Whilst obviously highlighting the configuration of the fingerprint filter, the above configuration additionally illustrates how the Logstash mutate filter plugin is used to construct sub "identity documents," each containing the original field value and its corresponding fingerprint, under the object "identities". A ruby filter in turn converts these subdocuments into new logstash documents through the method call "". The "identities" field is removed from the original document and sent to an "events" index , whilst the new "identity documents" are routed elsewhere - in this case to a different "identities" elasticsearch index.

All hashing utilises a key specified in the config, thus providing a random "salting" effect - see "A note on credentials, secrets & rotation"1 for the benefits and implications of rotating this. Here we have used a SHA256 method for our fingerprint, which represents a good compromise between robustness and speed. The specific choice of hash algorithm is left for the user to select from multiple supported, each with its own properties and tradeoffs.
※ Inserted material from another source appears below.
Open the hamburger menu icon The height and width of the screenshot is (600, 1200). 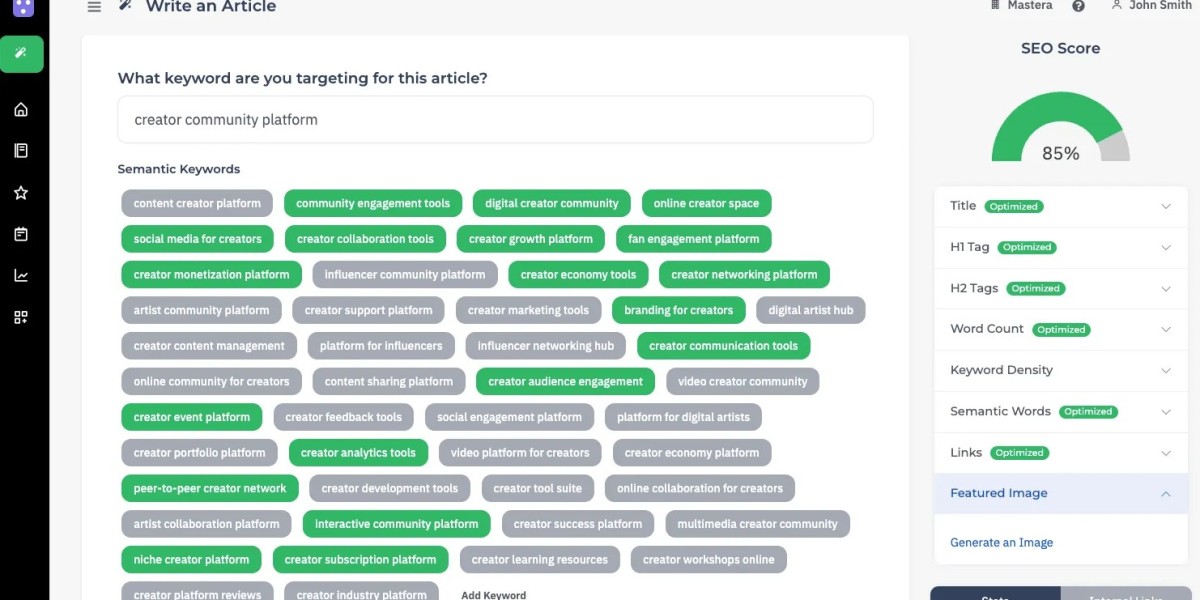(x=94, y=7)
For enhanced resiliency, users may to consider a using a key-stretching algorithm, such as bcrypt, which deliberately slow down the hashing algorithm to make many attacks unfeasible. This would require a custom implementation however, as it is currently not supported by the above Logstash filter.
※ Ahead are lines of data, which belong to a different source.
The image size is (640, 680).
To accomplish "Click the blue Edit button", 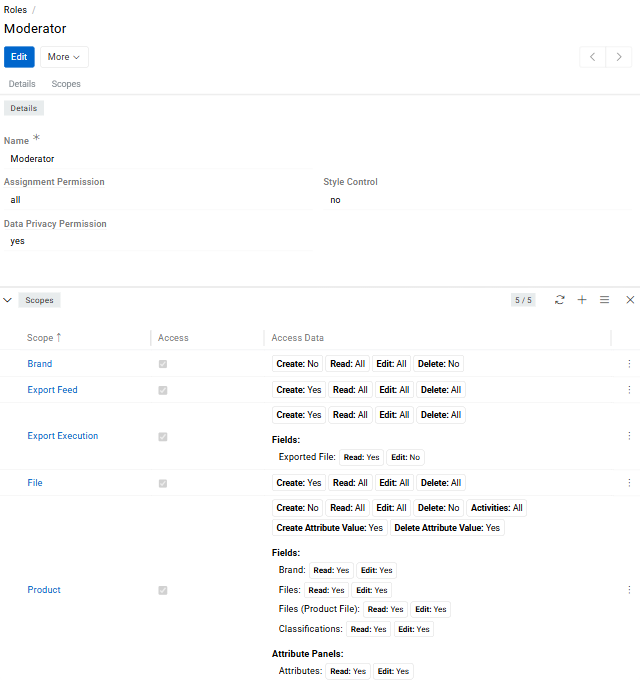I will coord(19,57).
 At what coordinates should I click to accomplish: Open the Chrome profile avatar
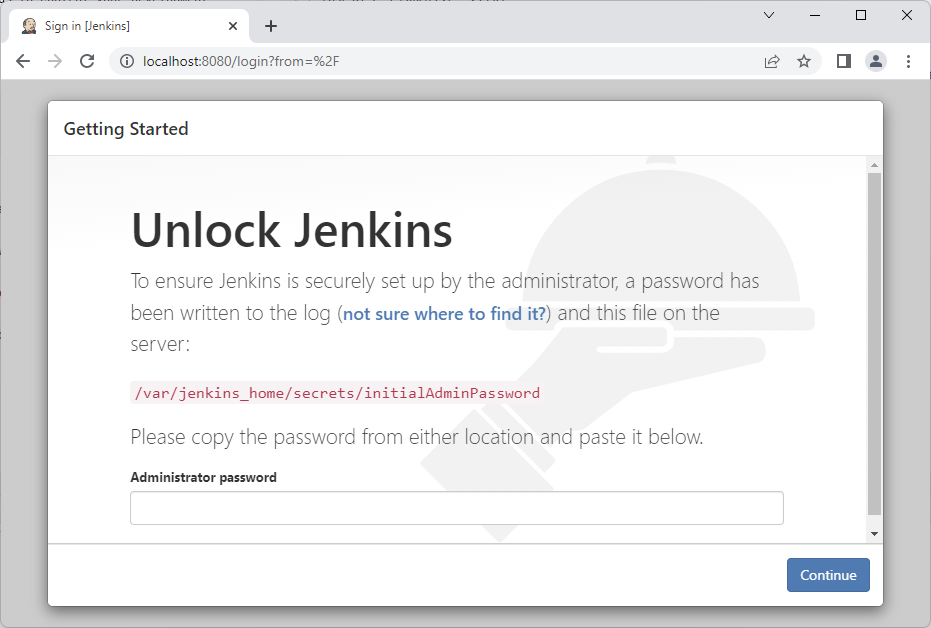(x=876, y=61)
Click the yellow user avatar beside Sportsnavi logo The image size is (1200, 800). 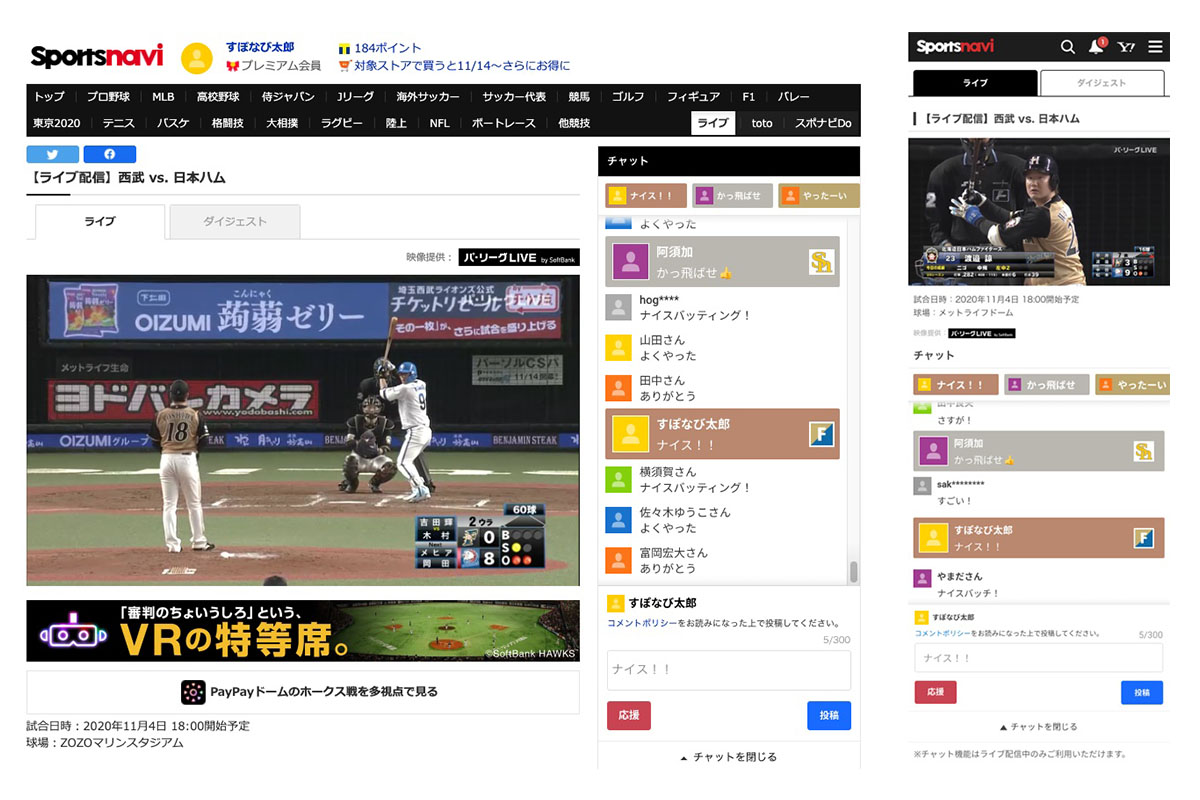click(x=196, y=58)
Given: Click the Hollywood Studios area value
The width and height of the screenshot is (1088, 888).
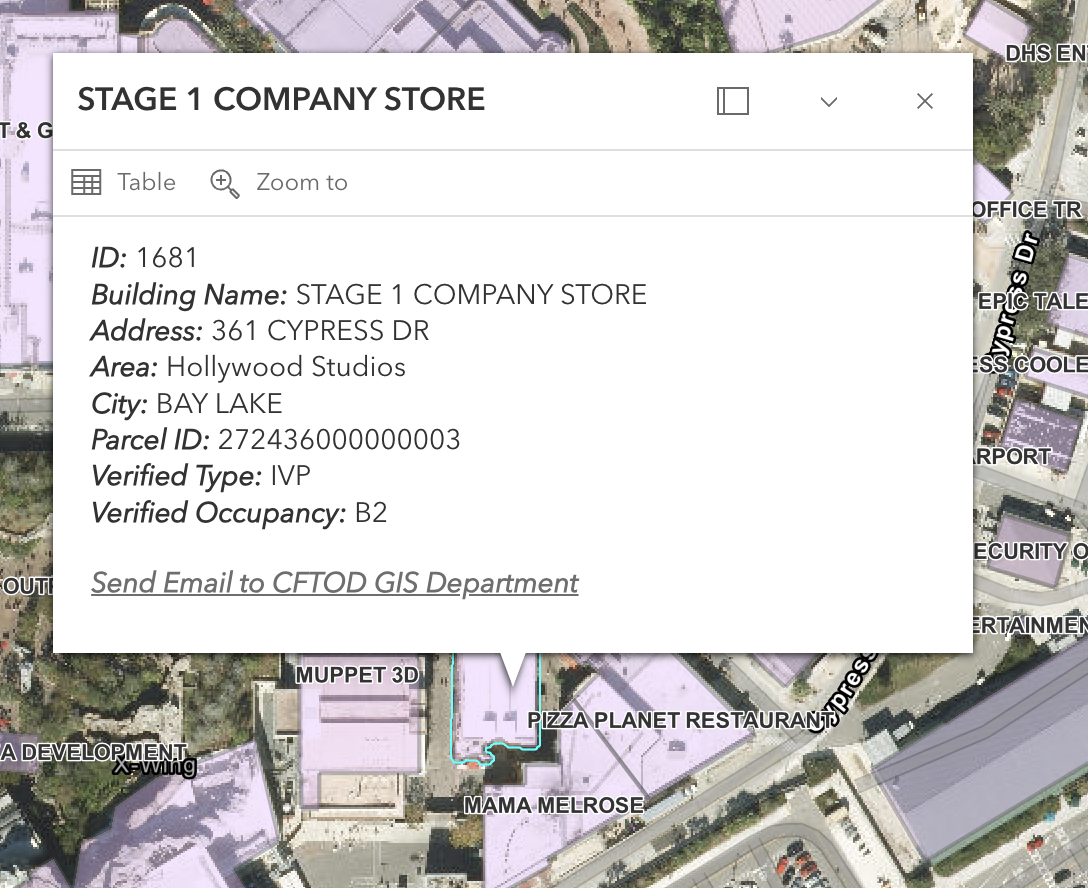Looking at the screenshot, I should 286,367.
Notice also the _id of each identity document is the associated unique hash fingerprint, thus avoiding data duplication - we only have 1 document for each unique value in our identity store. This also has the benefit of allowing administrators to lookup fingerprint values with a simple doc id lookup in Elasticsearch.
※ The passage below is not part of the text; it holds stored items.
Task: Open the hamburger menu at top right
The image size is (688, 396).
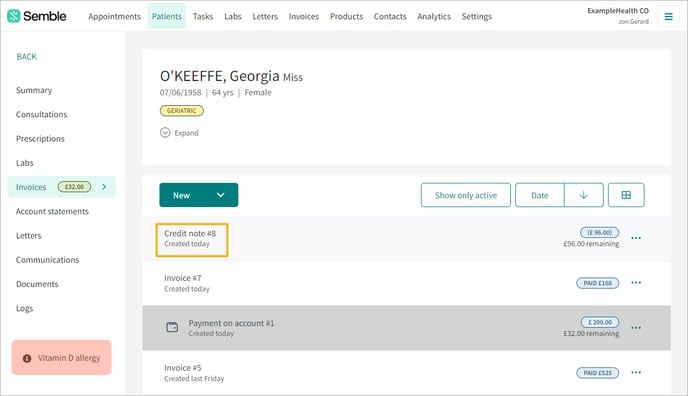Action: (x=668, y=17)
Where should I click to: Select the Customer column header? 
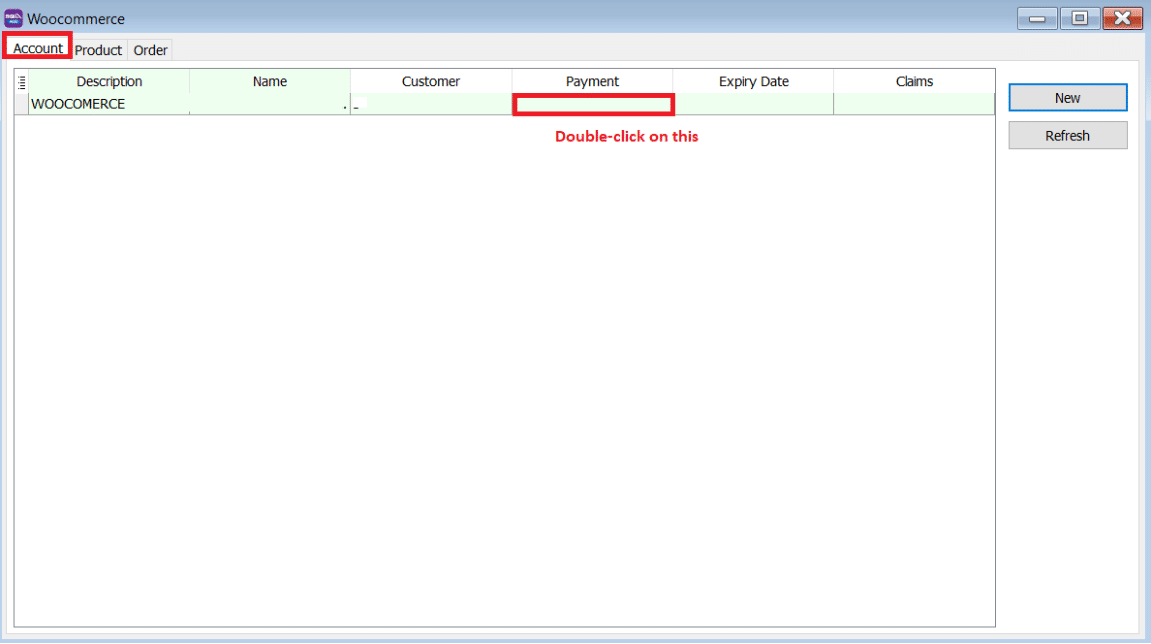coord(431,82)
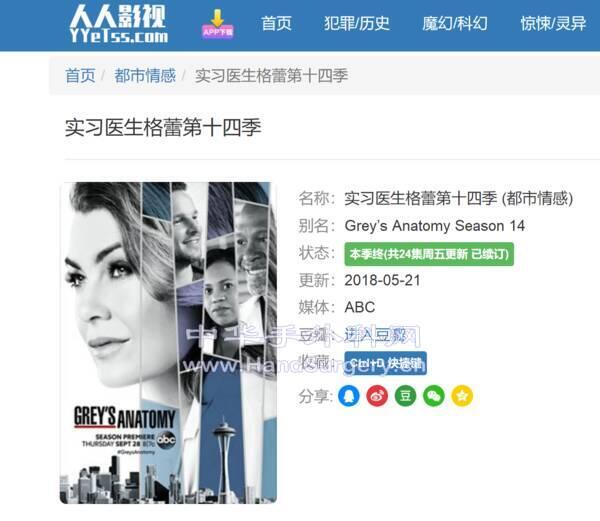Go to the 魔幻/科幻 category

coord(455,23)
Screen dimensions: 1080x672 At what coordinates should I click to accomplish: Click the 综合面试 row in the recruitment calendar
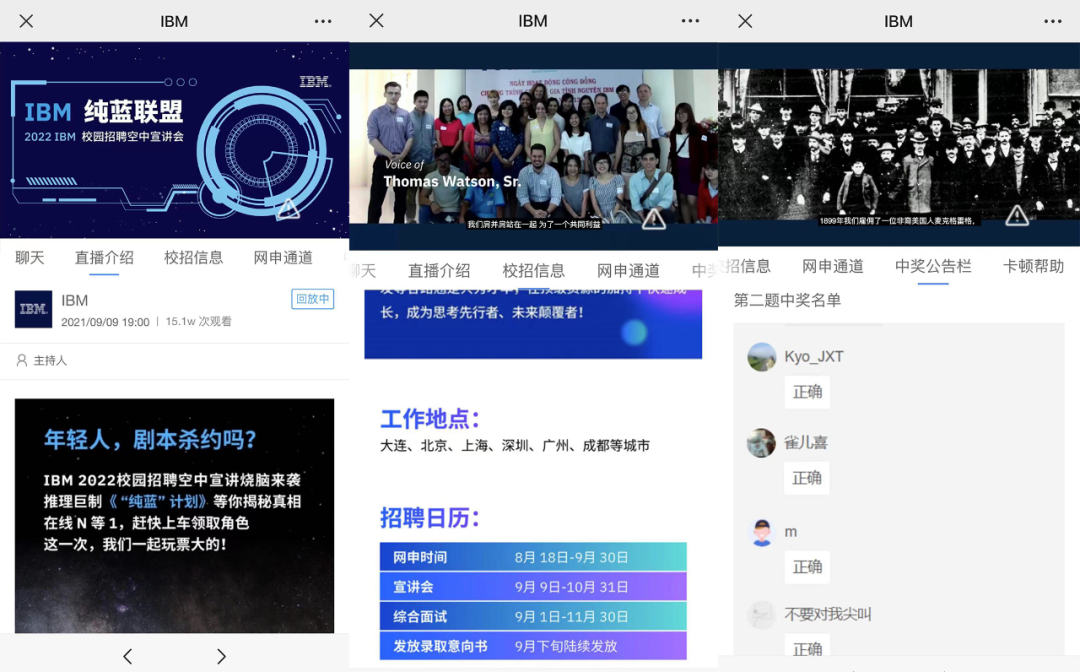pos(533,616)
The above approach is obviously a little unwieldy; every time we want to pseudonymize a new field we have to copy a block of configuration, and ensure that we change each occurrence of the fieldname and increment the array references. This is an error prone process, and potentially results in a long and complex configuration. Fortunately, Logstash 6.1 added support for the ruby filter to utilise a file. This allows us to capture the above logic generically, and achieve all of the above operations in a single configuration block. For the purposes of brevity, we won’t describe the script in detail, but it can be found here. Our filter declaration now becomes much simpler:

filter {
   ruby {
       path => "/etc/logstash/pseudonymize.rb"
       script_params => {
           "fields" => ["username","ip"]
           "tags" => "identities"
        "key" => "${FINGERPRINT_KEY}"

Pseudonymising a new field now simply requires updating the "fields" parameter of the "script_params". This snippet in no way represents a final solution - the script is missing tests for a start, doesn’t handle complex data structures and only supports SHA256! Rather it highlights one possible approach and provides a starting point. The use of a script here allows the user to potentially explore other hashing algorithms not exposed in the fingerprint filter such as more resilient key stretching variants e.g. PBKDF2, or even perform multiple hash rotations to add equivalent complexity. In reality users may wish to consider creating their own Logstash filter, incorporating more functionality and providing greater configuration flexibility.

Try it for yourself

If you are interested in trying the above, all of the code and steps for testing (using docker) can be found here.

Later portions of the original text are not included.